DIRECTIONS FOR THIS TASK - Hand back all of the records exactly as they read.

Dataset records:
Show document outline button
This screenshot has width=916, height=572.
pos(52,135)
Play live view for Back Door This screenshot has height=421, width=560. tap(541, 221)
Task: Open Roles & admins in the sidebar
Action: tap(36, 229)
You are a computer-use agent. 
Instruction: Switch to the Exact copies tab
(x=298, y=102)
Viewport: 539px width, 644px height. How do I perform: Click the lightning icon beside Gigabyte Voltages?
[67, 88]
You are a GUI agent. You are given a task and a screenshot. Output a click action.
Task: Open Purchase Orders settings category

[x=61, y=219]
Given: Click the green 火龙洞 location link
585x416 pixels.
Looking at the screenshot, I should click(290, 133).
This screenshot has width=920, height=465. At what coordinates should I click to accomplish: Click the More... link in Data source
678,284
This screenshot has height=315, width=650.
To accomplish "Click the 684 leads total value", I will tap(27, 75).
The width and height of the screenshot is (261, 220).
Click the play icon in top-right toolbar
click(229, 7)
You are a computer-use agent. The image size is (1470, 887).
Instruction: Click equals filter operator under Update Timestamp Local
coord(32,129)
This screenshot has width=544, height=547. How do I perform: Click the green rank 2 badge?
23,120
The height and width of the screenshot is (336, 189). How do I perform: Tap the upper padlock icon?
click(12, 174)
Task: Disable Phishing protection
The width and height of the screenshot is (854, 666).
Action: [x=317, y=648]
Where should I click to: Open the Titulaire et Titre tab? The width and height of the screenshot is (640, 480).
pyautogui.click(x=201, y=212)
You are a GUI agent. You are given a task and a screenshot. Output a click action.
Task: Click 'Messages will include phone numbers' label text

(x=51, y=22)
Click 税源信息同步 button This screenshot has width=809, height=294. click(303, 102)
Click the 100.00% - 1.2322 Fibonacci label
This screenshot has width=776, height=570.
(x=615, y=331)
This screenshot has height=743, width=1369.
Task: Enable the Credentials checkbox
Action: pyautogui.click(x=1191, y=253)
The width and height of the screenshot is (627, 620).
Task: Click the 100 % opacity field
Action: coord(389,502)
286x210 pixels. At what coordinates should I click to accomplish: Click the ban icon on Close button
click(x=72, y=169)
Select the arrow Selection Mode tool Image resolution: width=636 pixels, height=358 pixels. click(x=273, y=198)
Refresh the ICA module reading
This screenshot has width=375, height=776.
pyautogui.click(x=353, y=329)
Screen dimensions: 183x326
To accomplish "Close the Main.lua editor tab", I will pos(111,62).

FINISHED EXERCISE -
Show document outline button
This screenshot has width=916, height=572.
pos(52,135)
Play live view for Back Door This screenshot has height=421, width=560. tap(541, 221)
Task: Open Roles & admins in the sidebar
Action: tap(36, 229)
You are a computer-use agent. 
Instruction: Switch to the Exact copies tab
(x=298, y=102)
Viewport: 539px width, 644px height. How do I perform: Click the lightning icon beside Gigabyte Voltages?
[67, 88]
You are a GUI agent. You are given a task and a screenshot. Output a click action.
Task: Open Purchase Orders settings category

[x=61, y=219]
Given: Click the green 火龙洞 location link
585x416 pixels.
Looking at the screenshot, I should click(290, 133).
This screenshot has width=920, height=465. At what coordinates should I click to accomplish: Click the More... link in Data source
678,284
This screenshot has height=315, width=650.
To accomplish "Click the 684 leads total value", I will tap(27, 75).
The width and height of the screenshot is (261, 220).
Click the play icon in top-right toolbar
click(229, 7)
You are a computer-use agent. The image size is (1470, 887).
Instruction: Click equals filter operator under Update Timestamp Local
coord(32,129)
This screenshot has width=544, height=547. How do I perform: Click the green rank 2 badge?
23,120
The height and width of the screenshot is (336, 189). How do I perform: Tap the upper padlock icon?
click(12, 174)
Task: Disable Phishing protection
The width and height of the screenshot is (854, 666).
Action: [x=317, y=648]
Where should I click to: Open the Titulaire et Titre tab? The width and height of the screenshot is (640, 480).
pyautogui.click(x=201, y=212)
You are a GUI agent. You are given a task and a screenshot. Output a click action.
Task: Click 'Messages will include phone numbers' label text

(x=51, y=22)
Click 税源信息同步 button This screenshot has width=809, height=294. click(303, 102)
Click the 100.00% - 1.2322 Fibonacci label
This screenshot has width=776, height=570.
(x=615, y=331)
This screenshot has height=743, width=1369.
Task: Enable the Credentials checkbox
Action: pyautogui.click(x=1191, y=253)
The width and height of the screenshot is (627, 620).
Task: Click the 100 % opacity field
Action: coord(389,502)
286x210 pixels. At what coordinates should I click to accomplish: Click the ban icon on Close button
click(x=72, y=169)
Select the arrow Selection Mode tool Image resolution: width=636 pixels, height=358 pixels. click(x=273, y=198)
Refresh the ICA module reading
This screenshot has width=375, height=776.
pyautogui.click(x=353, y=329)
Screen dimensions: 183x326
To accomplish "Close the Main.lua editor tab", I will pos(111,62).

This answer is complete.